The Fourth Circuit Court of Appeals has dismissed the appeal of Virginians for Appropriate Roads over construction of Interstate 73.The court’s order was filed Monday.
The appeal was of U.S. District Senior Judge James C. Turk’s ruling in July against Virginians for Appropriate Roads, which sued federal and state highway and transportation officials.
The citizens group challenged the Federal Highway Administration’s Record of Decision on March 30, 2007, approving construction of I-73 between Interstate 81 near Roanoke and the Virginia/North Carolina state line.

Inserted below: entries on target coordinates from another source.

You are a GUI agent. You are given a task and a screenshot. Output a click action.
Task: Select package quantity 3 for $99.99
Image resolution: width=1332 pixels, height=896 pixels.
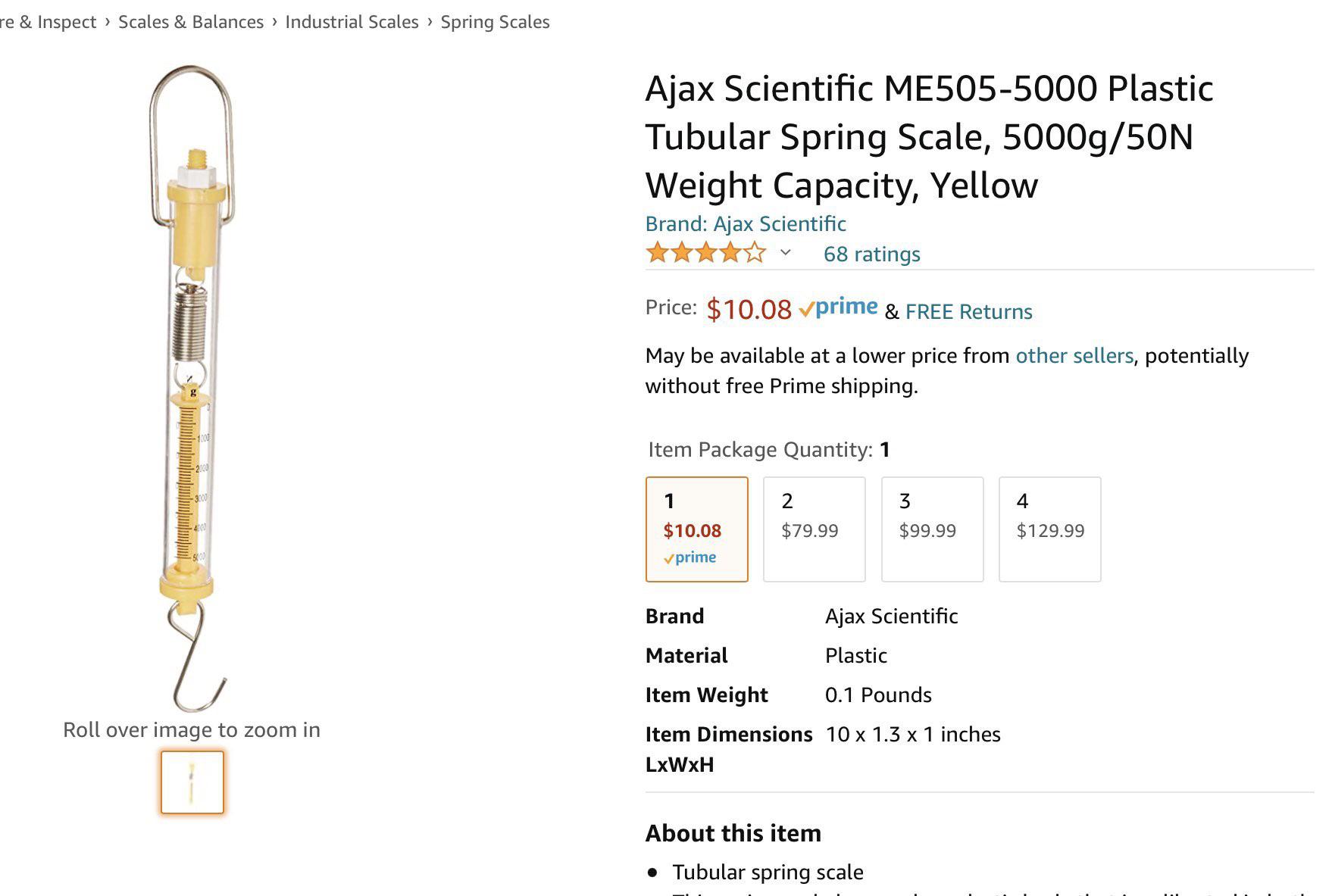click(932, 528)
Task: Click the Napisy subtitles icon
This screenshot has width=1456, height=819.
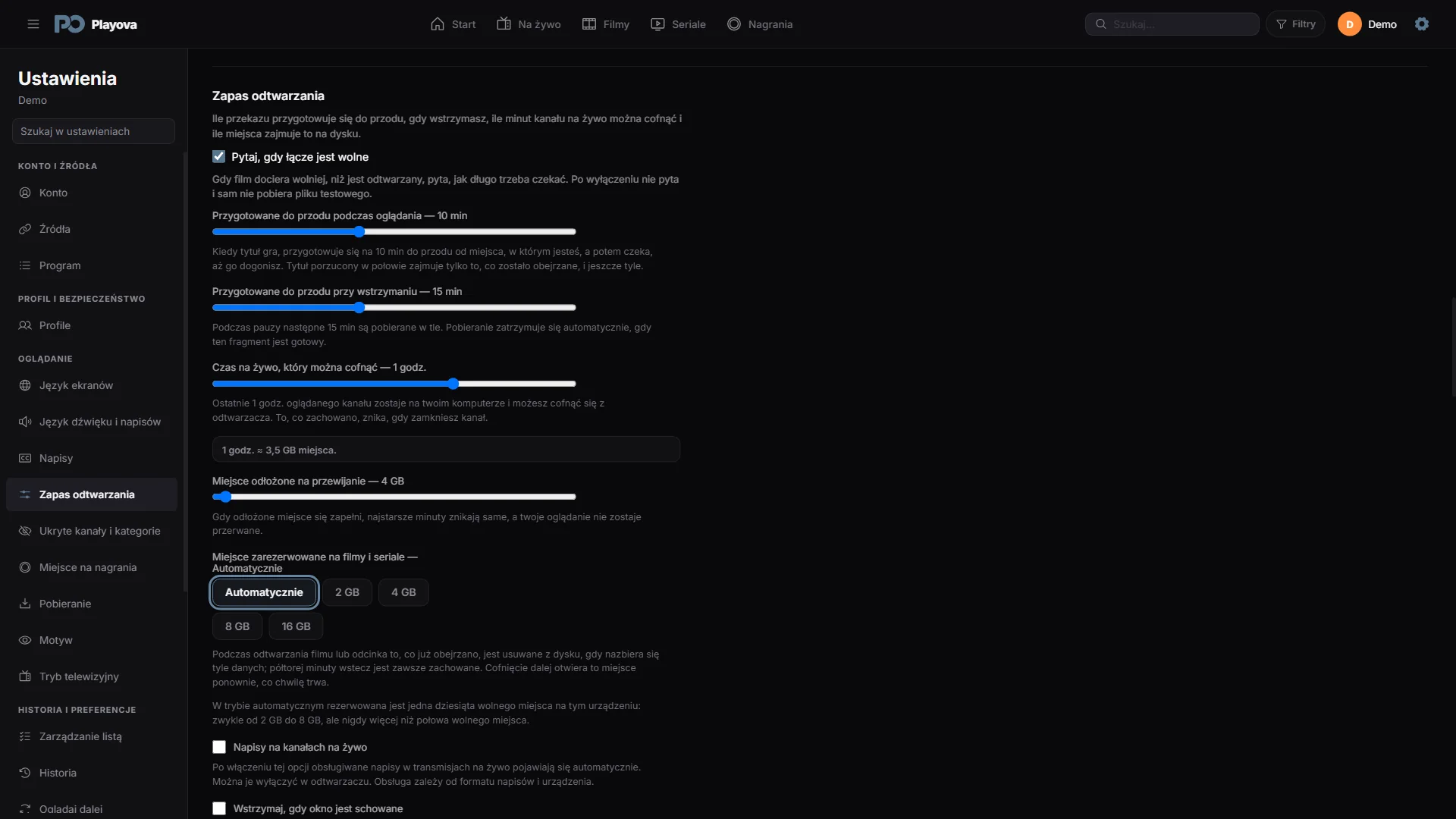Action: (x=25, y=458)
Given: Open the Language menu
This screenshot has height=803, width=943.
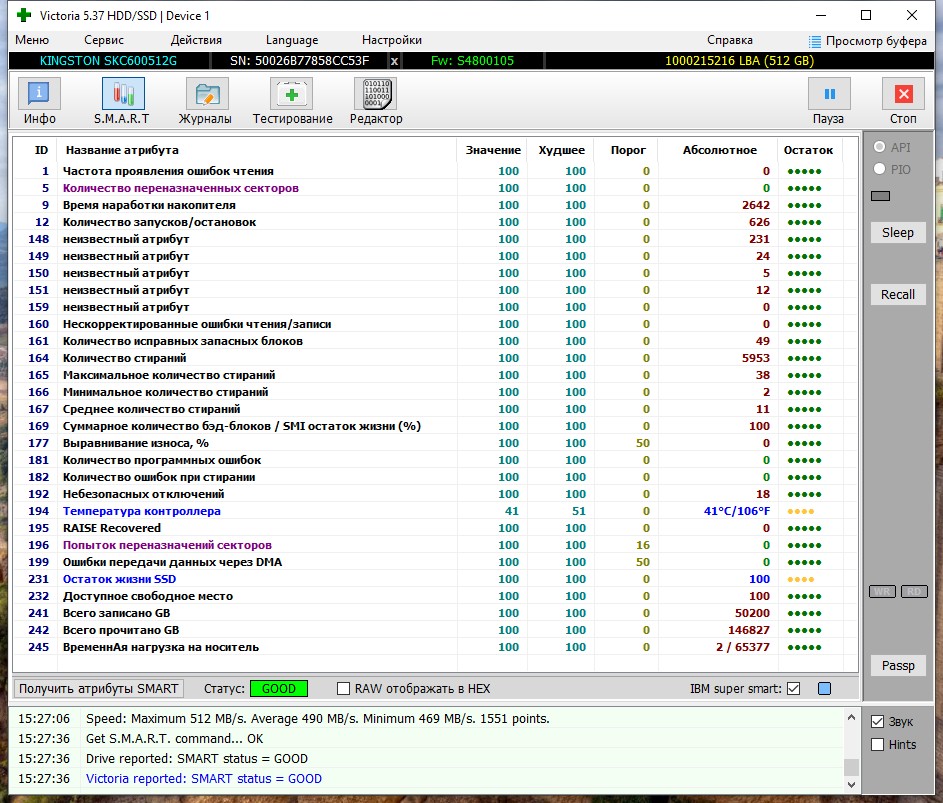Looking at the screenshot, I should [292, 40].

The suit claimed that the highway administration violated the National Environmental Policy Act (NEPA) by not adequately considering alternatives to the approved corridor, including an upgrade of U.S. 220; not postponing environmental impact statement until construction funds for I-73 were available; and not considering the environmental impacts of the interstate project, according to court records. (My emphasis)
For example, in the above quote, Virginians for Appropriate Roads wanted to see if U.S. 220 could simply be upgraded instead of building a new interstate. Anyone who has driven 220 for any amount of time can tell you how damn-near-impossible that would be. Route 220 is basically an old dirt road that got paved over, with steep hills, narrow lanes, hairpin turns and all. Throw in the fact that it's crawling with 18-wheelers and it becomes a remarkably unsafe and unsettling place to drive. Upgrading it would require just as much work (and probably just as much environmental impact) as building a new road altogether. Moreover, using a lawsuit to stall I-73 was a terrible idea from a strategic standpoint: holding up a project that would bring tangible economic benefits to places that badly need them is not exactly a PR win.
I guess what I'm saying is that we need to be honest about the fact that this is still an incredibly complicated issue; there's still a delicate balance between industry and environmental progress. Yes, we're trying to make a cleaner, greener world that will ultimately benefit all of us, but there are a lot of working-class people in our state who depend on the current economy for their livelihood. The biggest example of that is coal, which is basically the entire economy of the Southwest--it will take a long time to dislodge that, and we have to have an alternative to offer the folks who will lose their jobs when the mines close. Environmentalists should focus on promoting economic growth through green jobs and go into the big battles with a sense of humility. The I-73 case is a teachable moment, and I think we'd all do well to learn from it.